North Carolina's new voting maps could be in trouble.
The U.S. Department of Justice is expected to announce this week whether the maps have their approval as required by the Voting Rights Act.
But on Monday, it was discovered that a software glitch in one of the programs used to draw the maps left thousands of voters off the maps entirely. In the House maps, more than 5,700 voting blocks were not assigned to districts. The Senate map missed 3,200 blocks.
The errors affect nearly half the districts in each chamber.
The congressional maps have similar errors, and that could pose a serious problem for pre-clearance. Under federal law, each congressional district must have almost exactly the same number of voters – plus or minus just one voter. The errors in that map cause it to violate the variance.
All of the affected census blocks were in block groups or tracts with split precincts – a tactic mapmakers used throughout the state to tailor districts at block-by-block levels of precision. The split districts appear to have been the reason for the software glitch.

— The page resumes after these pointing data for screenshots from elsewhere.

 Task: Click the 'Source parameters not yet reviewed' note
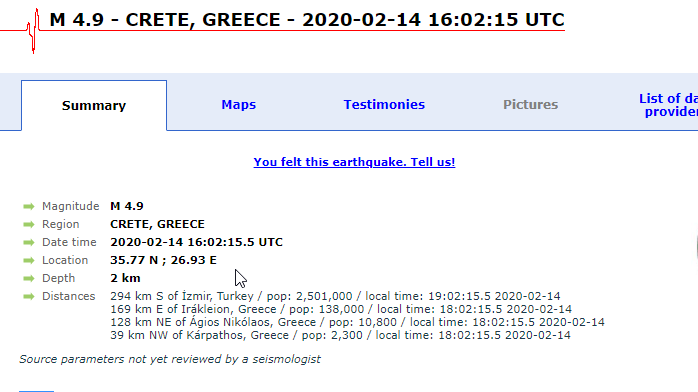tap(170, 359)
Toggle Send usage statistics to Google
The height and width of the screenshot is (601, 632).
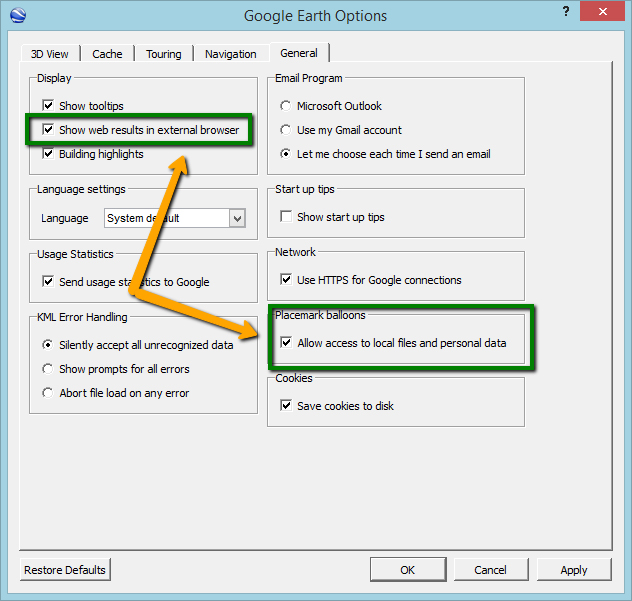48,282
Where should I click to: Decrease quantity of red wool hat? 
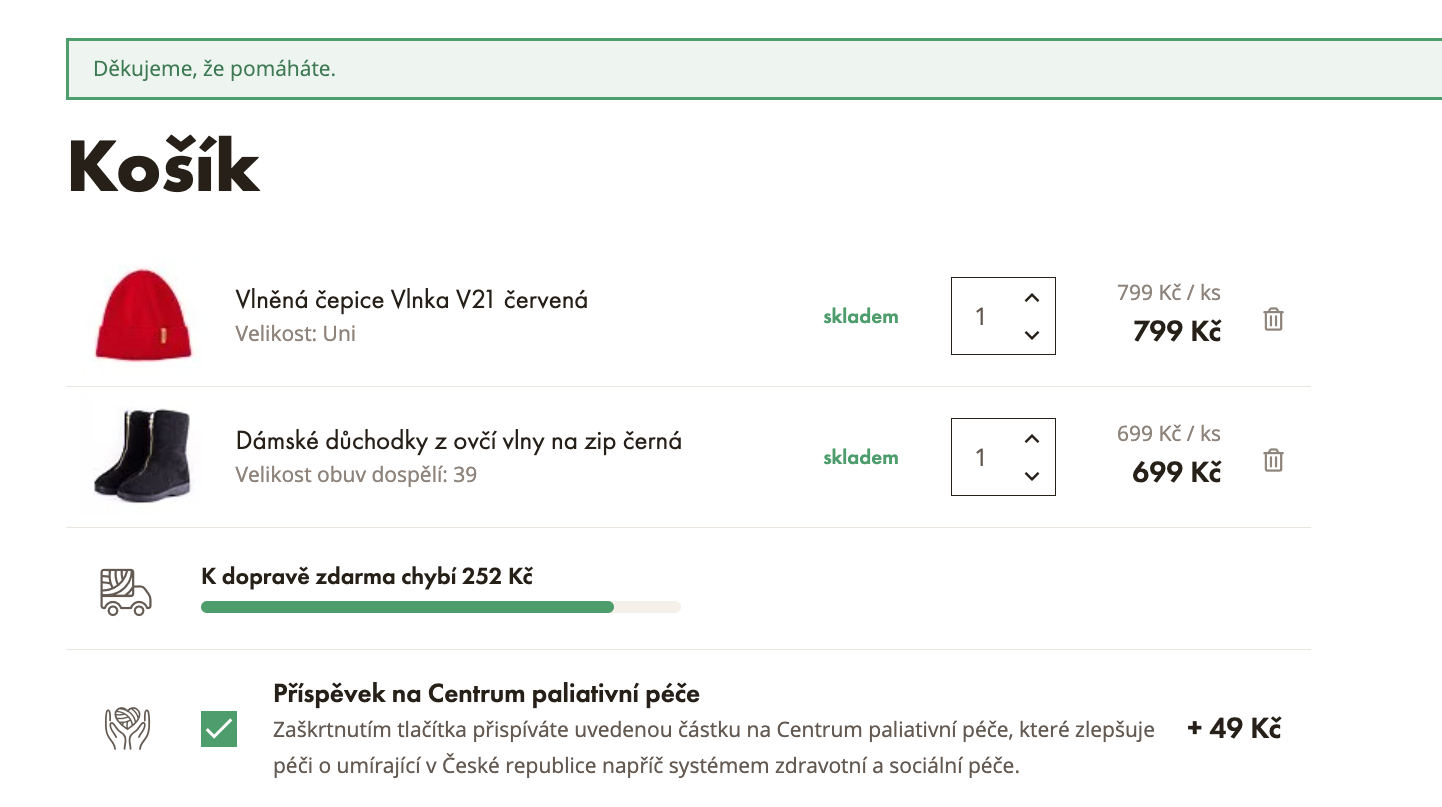1033,335
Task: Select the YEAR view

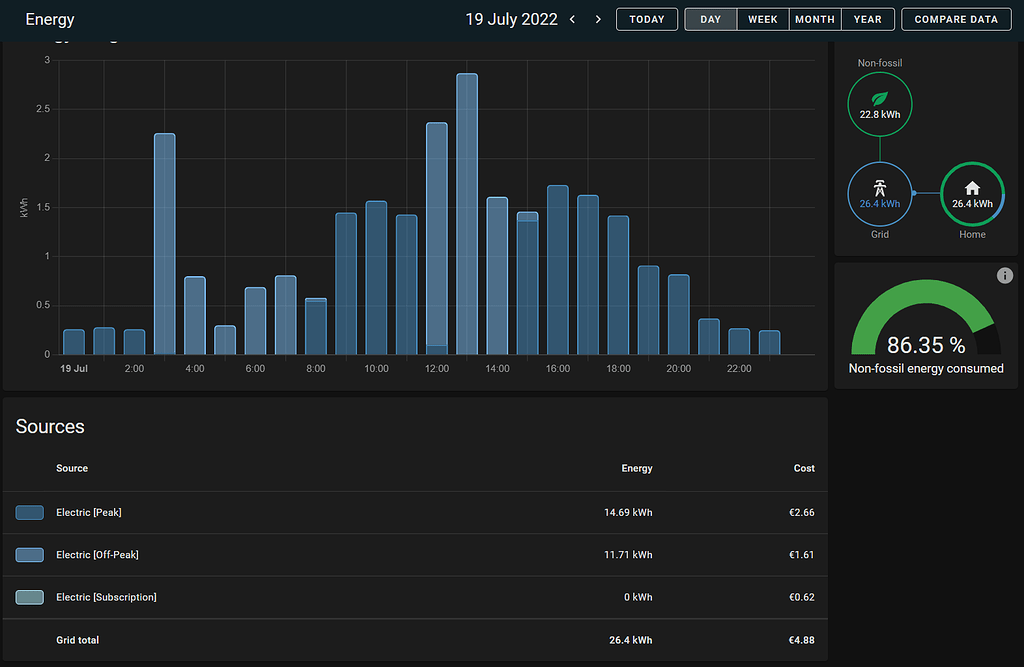Action: 866,18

Democratic critics say the maps illegally pack minority voters into Democratic districts to dilute their influence elsewhere. They seized the opportunity to attack the GOP's errors.
House Minority Leader Joe Hackney and Senate Minority Leader Martin Nesbitt sent the following comment:
"In (Republicans') rush to re-segregate communities and pull apart neighborhoods with their redistricting plans, we have now learned that they neglected to account for thousands of people. Their plan to split voting precincts proved too complicated even for their outside experts and sophisticated software to handle properly."
And from State Democratic Party chair David Parker: “These maps were designed to target women legislators, divide long-standing community ties and ultimately, to re-segregate North Carolina altogether. Time and again, Republicans have shown that they simply cannot be trusted to put the best interests of North Carolinians before their own partisan ambitions. Republicans should be ashamed of themselves for pushing this partisan boondoggle.”
Lawmakers will likely have to take up technical corrections in next week's special session.
House and Senate leaders didn't have an immediate comment on the news. We'll have more coverage of this tomorrow, including interviews with the Redistricting chairs.